Of the 320 properties that were at or above 95% occupied in 2Q20 but dropped to between 90% and 95% in 2Q21, the average property age was 25.1 years old, and the average unit count was 162 units in 2Q21. Of this group 57% were majority assisted living and 43% were majority independent living. The top 8 metros these properties were located in included New York (24), Detroit (22), Minneapolis (20), Chicago (20), and San Francisco, Seattle, and Washington (17 each).

Of the 149 properties in that were in the 95%+ group in 2Q20 but declined to below 80% in 2Q21, the majority were majority assisted living (87%) with only 13% being majority independent living. The average property size was smaller at 91 units and the average age of property was 23 years old. Los Angeles was the metro area that had the most properties that dropped from the 95%+ group to the <80% group at 18 properties. The other four metros in the top five were Chicago (15 properties), Dallas (11), Miami (10) and San Francisco (7).
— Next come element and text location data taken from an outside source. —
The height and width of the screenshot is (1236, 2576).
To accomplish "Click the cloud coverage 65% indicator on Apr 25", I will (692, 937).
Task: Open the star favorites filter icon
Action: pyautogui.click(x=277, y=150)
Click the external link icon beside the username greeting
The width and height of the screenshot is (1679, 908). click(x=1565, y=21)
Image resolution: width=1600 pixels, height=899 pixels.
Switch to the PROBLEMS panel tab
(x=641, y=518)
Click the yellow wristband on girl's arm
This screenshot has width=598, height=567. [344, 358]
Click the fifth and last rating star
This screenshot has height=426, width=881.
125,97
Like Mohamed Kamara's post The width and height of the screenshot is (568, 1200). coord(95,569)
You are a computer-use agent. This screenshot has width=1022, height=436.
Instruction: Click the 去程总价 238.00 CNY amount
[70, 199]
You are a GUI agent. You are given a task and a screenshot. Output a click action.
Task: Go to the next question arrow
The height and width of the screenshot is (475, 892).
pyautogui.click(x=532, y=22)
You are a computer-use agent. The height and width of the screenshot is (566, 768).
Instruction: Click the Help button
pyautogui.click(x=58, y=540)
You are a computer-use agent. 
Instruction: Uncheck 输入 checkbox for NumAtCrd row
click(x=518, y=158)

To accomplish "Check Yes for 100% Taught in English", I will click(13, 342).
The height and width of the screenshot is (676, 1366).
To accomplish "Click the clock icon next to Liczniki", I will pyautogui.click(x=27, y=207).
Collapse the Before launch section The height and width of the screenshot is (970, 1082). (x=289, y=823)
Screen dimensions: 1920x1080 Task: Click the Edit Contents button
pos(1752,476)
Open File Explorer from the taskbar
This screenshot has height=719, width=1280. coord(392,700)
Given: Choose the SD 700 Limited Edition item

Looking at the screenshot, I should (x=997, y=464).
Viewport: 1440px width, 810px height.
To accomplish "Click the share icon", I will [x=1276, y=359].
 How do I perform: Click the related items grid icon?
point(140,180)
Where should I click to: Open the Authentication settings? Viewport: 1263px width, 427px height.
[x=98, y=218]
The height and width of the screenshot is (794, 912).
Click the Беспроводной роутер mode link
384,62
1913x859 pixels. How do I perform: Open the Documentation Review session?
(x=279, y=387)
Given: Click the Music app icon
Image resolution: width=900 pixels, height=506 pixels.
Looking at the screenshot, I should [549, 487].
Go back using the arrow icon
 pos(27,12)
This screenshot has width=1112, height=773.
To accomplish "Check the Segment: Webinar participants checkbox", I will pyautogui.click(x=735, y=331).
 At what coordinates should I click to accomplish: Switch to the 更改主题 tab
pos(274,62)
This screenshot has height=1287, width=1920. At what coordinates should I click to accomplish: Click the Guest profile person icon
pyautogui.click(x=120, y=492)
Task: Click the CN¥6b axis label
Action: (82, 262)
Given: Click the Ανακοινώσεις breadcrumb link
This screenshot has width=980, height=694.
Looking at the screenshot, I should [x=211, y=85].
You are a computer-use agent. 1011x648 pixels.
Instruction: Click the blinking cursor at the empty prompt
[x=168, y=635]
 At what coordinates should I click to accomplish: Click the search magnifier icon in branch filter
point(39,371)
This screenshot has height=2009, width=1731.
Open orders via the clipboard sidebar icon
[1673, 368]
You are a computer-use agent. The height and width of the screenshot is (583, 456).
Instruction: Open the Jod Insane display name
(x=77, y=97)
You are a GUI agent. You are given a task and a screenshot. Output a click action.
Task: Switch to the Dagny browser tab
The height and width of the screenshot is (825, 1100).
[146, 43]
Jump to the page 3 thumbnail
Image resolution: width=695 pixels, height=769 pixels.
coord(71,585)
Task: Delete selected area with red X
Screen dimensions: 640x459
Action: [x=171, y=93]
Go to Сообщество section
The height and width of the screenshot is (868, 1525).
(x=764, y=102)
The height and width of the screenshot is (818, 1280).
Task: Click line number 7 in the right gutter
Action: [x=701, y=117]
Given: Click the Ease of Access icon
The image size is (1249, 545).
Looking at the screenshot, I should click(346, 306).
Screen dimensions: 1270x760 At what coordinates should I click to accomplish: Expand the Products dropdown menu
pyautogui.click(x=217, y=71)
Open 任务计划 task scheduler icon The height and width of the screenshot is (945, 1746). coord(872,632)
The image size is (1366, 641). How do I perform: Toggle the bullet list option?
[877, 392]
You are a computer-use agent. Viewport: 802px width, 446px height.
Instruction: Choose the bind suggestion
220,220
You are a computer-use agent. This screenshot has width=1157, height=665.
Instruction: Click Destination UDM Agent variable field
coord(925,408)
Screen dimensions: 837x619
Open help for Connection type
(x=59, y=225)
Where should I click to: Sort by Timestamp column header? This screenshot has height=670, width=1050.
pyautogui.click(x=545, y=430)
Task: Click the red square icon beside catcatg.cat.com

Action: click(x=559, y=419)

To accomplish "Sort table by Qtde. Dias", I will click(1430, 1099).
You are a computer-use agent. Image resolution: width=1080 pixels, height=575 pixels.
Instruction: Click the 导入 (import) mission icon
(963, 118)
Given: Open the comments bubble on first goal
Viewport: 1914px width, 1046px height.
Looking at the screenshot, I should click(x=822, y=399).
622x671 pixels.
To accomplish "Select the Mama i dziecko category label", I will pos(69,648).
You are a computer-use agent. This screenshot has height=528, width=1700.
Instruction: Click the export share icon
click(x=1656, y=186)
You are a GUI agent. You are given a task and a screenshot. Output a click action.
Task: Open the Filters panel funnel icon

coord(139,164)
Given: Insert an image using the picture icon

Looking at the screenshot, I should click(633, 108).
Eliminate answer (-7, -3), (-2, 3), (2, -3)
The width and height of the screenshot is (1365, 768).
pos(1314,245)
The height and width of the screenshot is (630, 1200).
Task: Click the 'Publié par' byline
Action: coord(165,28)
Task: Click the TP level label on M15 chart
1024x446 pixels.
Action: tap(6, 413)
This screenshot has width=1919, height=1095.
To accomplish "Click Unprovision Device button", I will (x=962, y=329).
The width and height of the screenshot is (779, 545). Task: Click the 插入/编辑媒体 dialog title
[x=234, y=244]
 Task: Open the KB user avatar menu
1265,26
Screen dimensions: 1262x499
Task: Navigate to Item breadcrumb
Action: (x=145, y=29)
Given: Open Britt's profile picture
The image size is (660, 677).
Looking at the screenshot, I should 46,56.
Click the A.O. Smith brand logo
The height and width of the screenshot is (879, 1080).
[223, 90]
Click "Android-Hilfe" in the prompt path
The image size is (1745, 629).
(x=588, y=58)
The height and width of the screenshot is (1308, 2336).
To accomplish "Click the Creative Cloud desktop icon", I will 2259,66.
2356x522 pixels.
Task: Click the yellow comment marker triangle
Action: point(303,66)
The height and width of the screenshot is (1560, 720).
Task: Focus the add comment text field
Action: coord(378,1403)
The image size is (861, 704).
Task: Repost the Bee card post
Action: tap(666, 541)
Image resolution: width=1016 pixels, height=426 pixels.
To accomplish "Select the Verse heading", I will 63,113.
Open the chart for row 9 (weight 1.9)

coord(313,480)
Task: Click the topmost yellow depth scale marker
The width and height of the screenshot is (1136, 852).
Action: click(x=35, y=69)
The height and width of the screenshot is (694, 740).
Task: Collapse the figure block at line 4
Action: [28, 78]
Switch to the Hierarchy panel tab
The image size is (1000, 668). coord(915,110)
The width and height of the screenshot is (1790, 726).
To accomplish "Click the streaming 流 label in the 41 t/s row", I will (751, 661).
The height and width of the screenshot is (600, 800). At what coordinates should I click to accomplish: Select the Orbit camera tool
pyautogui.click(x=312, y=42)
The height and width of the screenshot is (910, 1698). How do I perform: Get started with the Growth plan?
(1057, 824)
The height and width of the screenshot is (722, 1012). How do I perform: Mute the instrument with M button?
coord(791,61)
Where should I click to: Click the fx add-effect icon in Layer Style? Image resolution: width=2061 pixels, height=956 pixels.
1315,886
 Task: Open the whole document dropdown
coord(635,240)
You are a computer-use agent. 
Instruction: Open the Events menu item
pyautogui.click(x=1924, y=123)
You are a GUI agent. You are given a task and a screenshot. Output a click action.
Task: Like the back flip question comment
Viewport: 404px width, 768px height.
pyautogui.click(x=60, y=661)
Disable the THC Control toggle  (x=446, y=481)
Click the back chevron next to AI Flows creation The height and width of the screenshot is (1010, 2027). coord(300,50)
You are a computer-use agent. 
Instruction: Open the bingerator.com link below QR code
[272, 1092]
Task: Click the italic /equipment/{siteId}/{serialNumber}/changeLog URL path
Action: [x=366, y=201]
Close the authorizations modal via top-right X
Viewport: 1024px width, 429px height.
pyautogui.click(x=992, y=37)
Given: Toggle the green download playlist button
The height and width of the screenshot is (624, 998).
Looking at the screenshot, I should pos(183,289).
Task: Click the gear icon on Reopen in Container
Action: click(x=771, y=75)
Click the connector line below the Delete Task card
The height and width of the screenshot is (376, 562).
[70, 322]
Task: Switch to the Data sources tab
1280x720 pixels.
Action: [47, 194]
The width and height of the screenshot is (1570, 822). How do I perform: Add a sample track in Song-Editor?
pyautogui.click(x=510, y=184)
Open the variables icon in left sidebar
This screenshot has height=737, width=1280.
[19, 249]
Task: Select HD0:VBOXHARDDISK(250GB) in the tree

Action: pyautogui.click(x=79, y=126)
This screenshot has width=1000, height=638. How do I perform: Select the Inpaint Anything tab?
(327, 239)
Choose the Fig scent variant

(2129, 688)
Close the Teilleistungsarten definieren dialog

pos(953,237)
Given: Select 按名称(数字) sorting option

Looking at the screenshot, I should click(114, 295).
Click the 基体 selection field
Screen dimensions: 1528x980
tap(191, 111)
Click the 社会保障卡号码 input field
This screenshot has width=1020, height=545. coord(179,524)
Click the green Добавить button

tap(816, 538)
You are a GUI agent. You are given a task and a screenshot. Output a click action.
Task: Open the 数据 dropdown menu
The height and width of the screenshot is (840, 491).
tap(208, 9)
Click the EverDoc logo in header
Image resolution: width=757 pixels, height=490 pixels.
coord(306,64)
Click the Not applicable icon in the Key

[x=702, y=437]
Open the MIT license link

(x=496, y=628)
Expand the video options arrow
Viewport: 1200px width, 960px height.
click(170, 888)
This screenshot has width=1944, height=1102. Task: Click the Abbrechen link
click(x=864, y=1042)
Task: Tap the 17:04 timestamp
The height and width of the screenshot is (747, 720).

The middle of the pack in 2Q20 took some hits and haven’t quite recovered yet. For both the 85% to 90% and the 80% to 85% groups in 2Q20, the biggest shifts were into the < 80% category in 2Q21. The average age of property for the 313 properties in the 85% to 90% cohort that dropped into the < 80% group was 24.1 years in 2Q21 and the average property size was 116 units. For the 341 properties in the 80% to 85% cohort that dropped into the < 80% group the average age was 23 years old and the average unit count was 132 units. The 80% to 85% cohort that dropped to < 80% only had a 1% increase in inventory from 2Q20 to 2Q21 and the 85% to 90% cohort had less than 1%, so the declines in occupancy were due to negative absorption as a result from the pandemic rather than inventory growth from expansions.

Properties with low occupancy in 2Q20 tended to continue to have low occupancy in 2Q21. Of the <80% cohort in 2Q20, 80.1% of those properties remained in the under 80% cohort in 2Q21, continuing to struggle. Only a mere 2.3% of the <80% in 2Q20 cohort managed to grow occupancy to 95%+.

Of the 1,145 properties that were in the <80% group in 2Q20 that stayed in the <80% group in 2Q21 had an average age of 18 years, partially reflecting that properties that were still in lease up in 2Q20 most likely fell into this category. The average property size of this group was 115 units. They were also primary majority assisted living (80% of the properties) with only 20% being majority independent living. This group only had a mere 0.3% of inventory growth so inventory growth was not a contributing factor to these properties remaining low.

Removing the group of properties in the <80% group in both 2Q20 and 2Q21 that were under 2 years old in 2Q20 and looking only at the subgroup of properties that would meet NIC’s definition of stabilized in both 2Q20 and 2Q21, the occupancy of those properties dropped from 68.6% in 2Q20 to 64.6% in 2Q21. This shows that this group of properties is continuing to struggle in 2021.

Conclusions. Many of the highly occupied properties in 2Q20 were still highly occupied in 2Q21 and many of the lower occupied properties in 2Q20 still had low occupancy in 2Q21. Many properties in the middle bands for occupancy suffered occupancy declines and have not yet begun to recover.